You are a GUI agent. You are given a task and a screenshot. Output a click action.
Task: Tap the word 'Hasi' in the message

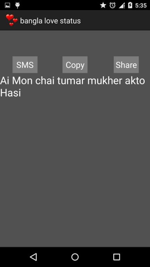(11, 93)
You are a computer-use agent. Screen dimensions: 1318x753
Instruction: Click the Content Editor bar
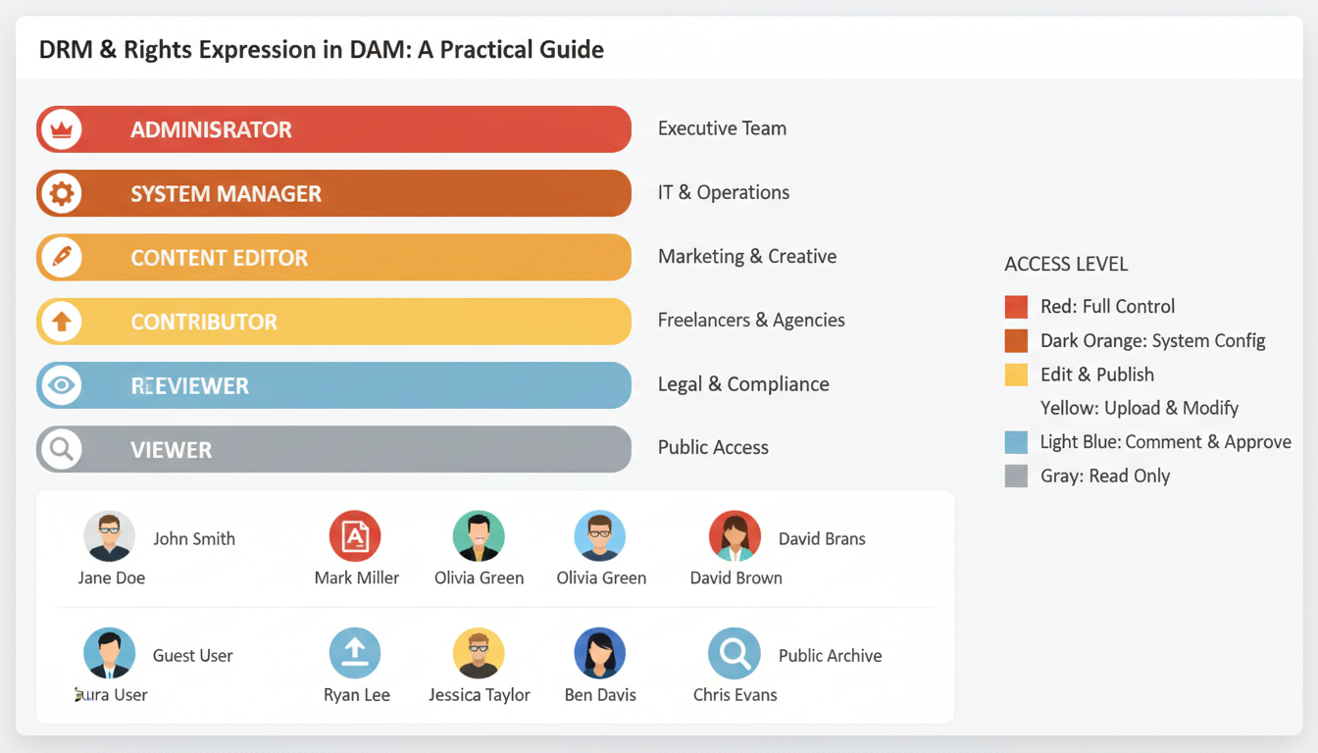coord(333,257)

**Work instructions:**
The response must restate exactly the lines from the one containing "You are a computer-use" through the end of the records above and must leave out all pictures.

**Response box:**
You are a computer-use agent. Screen dimensions: 1318x753
Instruction: Click the Content Editor bar
coord(333,257)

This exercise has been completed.